Directions:
Each line of the material below is to be given again exactly.

Provided material:
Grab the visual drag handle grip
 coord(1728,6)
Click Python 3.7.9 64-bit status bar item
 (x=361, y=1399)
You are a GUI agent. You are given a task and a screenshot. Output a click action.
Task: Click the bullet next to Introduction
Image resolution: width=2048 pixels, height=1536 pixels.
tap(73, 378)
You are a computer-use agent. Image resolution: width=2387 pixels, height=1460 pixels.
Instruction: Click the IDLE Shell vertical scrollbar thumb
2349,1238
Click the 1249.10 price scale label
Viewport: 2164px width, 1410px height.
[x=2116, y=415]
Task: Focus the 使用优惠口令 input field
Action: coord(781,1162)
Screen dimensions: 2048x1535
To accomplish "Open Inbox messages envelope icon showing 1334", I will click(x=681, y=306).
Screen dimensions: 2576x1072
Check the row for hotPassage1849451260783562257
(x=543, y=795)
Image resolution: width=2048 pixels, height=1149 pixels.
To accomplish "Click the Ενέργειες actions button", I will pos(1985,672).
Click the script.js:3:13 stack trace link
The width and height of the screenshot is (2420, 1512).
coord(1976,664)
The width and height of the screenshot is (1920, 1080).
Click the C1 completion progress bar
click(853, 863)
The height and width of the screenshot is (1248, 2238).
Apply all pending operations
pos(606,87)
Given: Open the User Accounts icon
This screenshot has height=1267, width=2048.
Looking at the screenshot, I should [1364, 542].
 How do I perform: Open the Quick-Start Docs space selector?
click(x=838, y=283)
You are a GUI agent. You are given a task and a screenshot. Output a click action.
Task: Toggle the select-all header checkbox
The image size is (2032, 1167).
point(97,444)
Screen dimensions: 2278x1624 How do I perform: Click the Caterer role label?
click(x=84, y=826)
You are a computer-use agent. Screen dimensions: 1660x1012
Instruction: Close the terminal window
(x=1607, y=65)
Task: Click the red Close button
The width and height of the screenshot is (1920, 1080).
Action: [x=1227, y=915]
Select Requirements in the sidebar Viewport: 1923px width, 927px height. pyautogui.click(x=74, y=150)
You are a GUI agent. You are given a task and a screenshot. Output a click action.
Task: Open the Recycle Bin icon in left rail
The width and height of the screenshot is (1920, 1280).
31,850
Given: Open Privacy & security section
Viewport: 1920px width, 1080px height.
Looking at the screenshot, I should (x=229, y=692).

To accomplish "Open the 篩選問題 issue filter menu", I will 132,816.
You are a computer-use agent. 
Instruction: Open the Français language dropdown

Solution to the exercise:
Grab the visual drag handle grip
 coord(1728,6)
Click Python 3.7.9 64-bit status bar item
 (x=361, y=1399)
You are a GUI agent. You are given a task and a screenshot. Output a click action.
Task: Click the bullet next to Introduction
Image resolution: width=2048 pixels, height=1536 pixels.
tap(73, 378)
You are a computer-use agent. Image resolution: width=2387 pixels, height=1460 pixels.
Instruction: Click the IDLE Shell vertical scrollbar thumb
2349,1238
Click the 1249.10 price scale label
Viewport: 2164px width, 1410px height.
[x=2116, y=415]
Task: Focus the 使用优惠口令 input field
Action: coord(781,1162)
Screen dimensions: 2048x1535
To accomplish "Open Inbox messages envelope icon showing 1334", I will click(x=681, y=306).
Screen dimensions: 2576x1072
Check the row for hotPassage1849451260783562257
(x=543, y=795)
Image resolution: width=2048 pixels, height=1149 pixels.
To accomplish "Click the Ενέργειες actions button", I will pos(1985,672).
Click the script.js:3:13 stack trace link
The width and height of the screenshot is (2420, 1512).
coord(1976,664)
The width and height of the screenshot is (1920, 1080).
Click the C1 completion progress bar
click(853, 863)
The height and width of the screenshot is (1248, 2238).
Apply all pending operations
pos(606,87)
Given: Open the User Accounts icon
This screenshot has height=1267, width=2048.
Looking at the screenshot, I should [1364, 542].
 How do I perform: Open the Quick-Start Docs space selector?
click(x=838, y=283)
You are a GUI agent. You are given a task and a screenshot. Output a click action.
Task: Toggle the select-all header checkbox
The image size is (2032, 1167).
point(97,444)
Screen dimensions: 2278x1624 How do I perform: Click the Caterer role label?
click(x=84, y=826)
You are a computer-use agent. Screen dimensions: 1660x1012
Instruction: Close the terminal window
(x=1607, y=65)
Task: Click the red Close button
The width and height of the screenshot is (1920, 1080).
Action: [x=1227, y=915]
Select Requirements in the sidebar Viewport: 1923px width, 927px height. pyautogui.click(x=74, y=150)
You are a GUI agent. You are given a task and a screenshot. Output a click action.
Task: Open the Recycle Bin icon in left rail
The width and height of the screenshot is (1920, 1280).
31,850
Given: Open Privacy & security section
Viewport: 1920px width, 1080px height.
Looking at the screenshot, I should (x=229, y=692).

To accomplish "Open the 篩選問題 issue filter menu", I will 132,816.
You are a computer-use agent. 
Instruction: Open the Français language dropdown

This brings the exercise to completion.